Check your understanding =>
**a)** List every year that appears in the text about West Executive Avenue below, in the order in which each first appears.
**b)** Continue the text about West Executive Avenue from its final sentence.

Text shown =>
-----

Avenue in Washington, D.C., United States

West Executive Avenue Northwest (commonly known as "West Executive Avenue" or "West Exec") is a closed street in Washington, D.C., that, as of 2017, functions as a parking lot for persons employed by the Executive Office of the President. It runs adjacent to the White House.

==Design==
West Executive Avenue is a short street that runs along a north–south axis adjacent to the White House. It sits between the White House and the Eisenhower Executive Office Building and runs parallel to East Executive Avenue, which, in 1986, was also permanently closed to public traffic. On its northern end it intersects Pennsylvania Avenue, a portion of which was permanently closed to public traffic in 1995.

Claude Grahame-White landing on West Executive Avenue in October 1910

One of several variants of a 1999 plan developed by the National Park Service envisaged the restoration of the historic and aesthetic qualities of the grounds surrounding the White House by converting West Executive Avenue into a pedestrian walkway and moving its parking inventory to a newly built, below-ground structure.

-----

Given entries =>
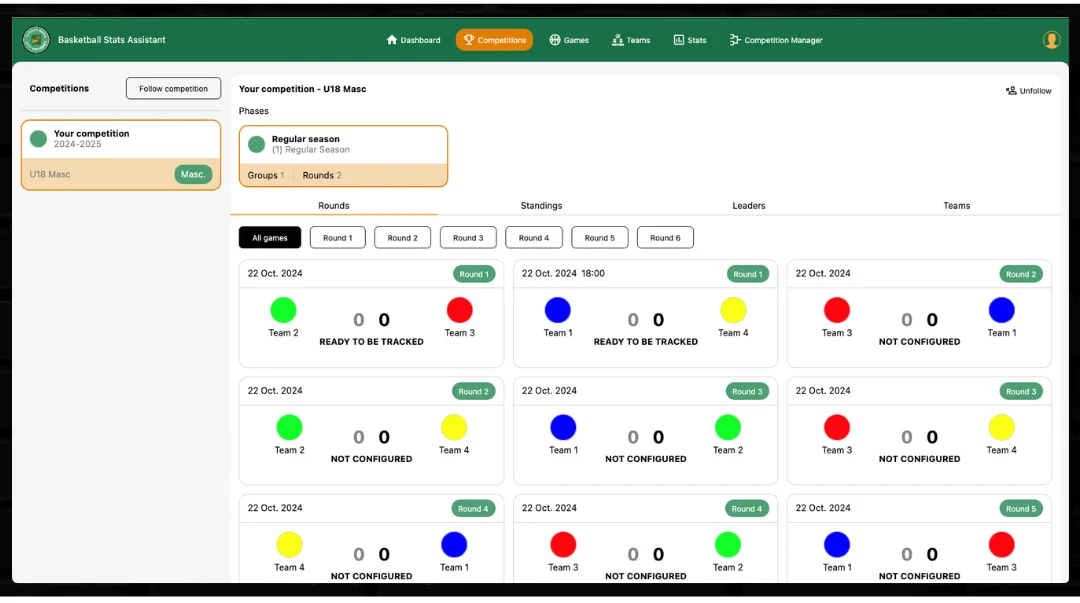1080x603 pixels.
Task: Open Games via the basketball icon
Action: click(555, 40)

-----

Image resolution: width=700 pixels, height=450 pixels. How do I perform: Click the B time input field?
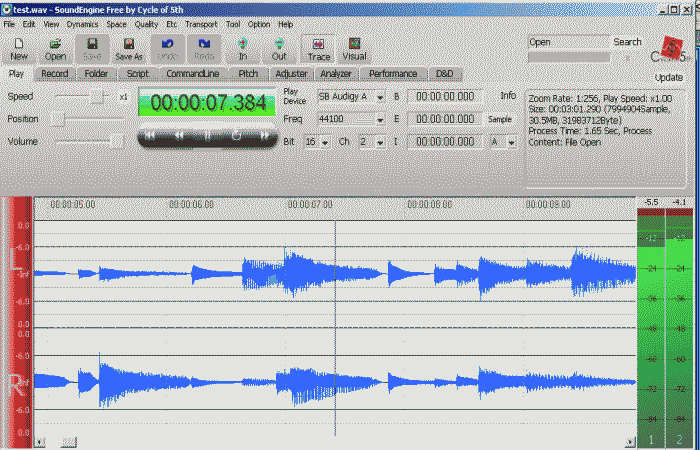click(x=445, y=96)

-----

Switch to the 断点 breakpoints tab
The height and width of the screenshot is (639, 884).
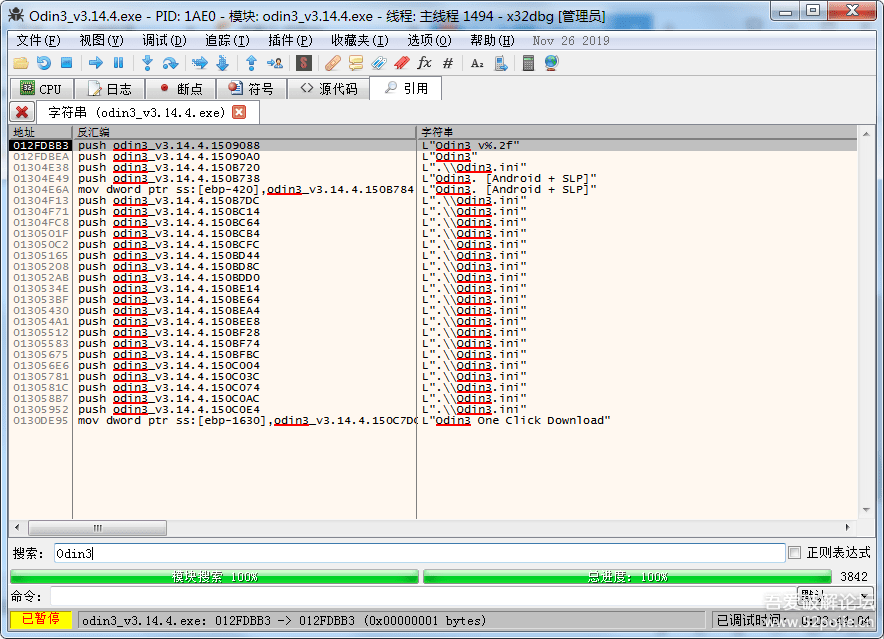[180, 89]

-----

Results in order =>
**a)** 2017, 1986, 1995, 1910, 1999

**b)**
==History==
West Executive Avenue was constructed in 1871, providing a first-time road link between the north and south sections of President's Park. According to the U.S. Government, in 1910 it was the scene of the first recorded landing, on a public street, of an aircraft when Claude Grahame-White touched down in his Farman biplane to meet United States Secretary of War Jacob M. Dickinson for lunch.
During World War II, West Executive Avenue was closed to traffic as a security precaution. In 1951, following the attempted assassination of Harry S. Truman, it was closed permanently as it was believed traffic on the street would pose a safety risk to the President of the United States, and senior staff, walking from the White House to the State, War, and Navy Building (now the Eisenhower Executive Office Building). It was subsequently converted into a parking lot and became "one of the city's most desirable parking lots for Federal workers".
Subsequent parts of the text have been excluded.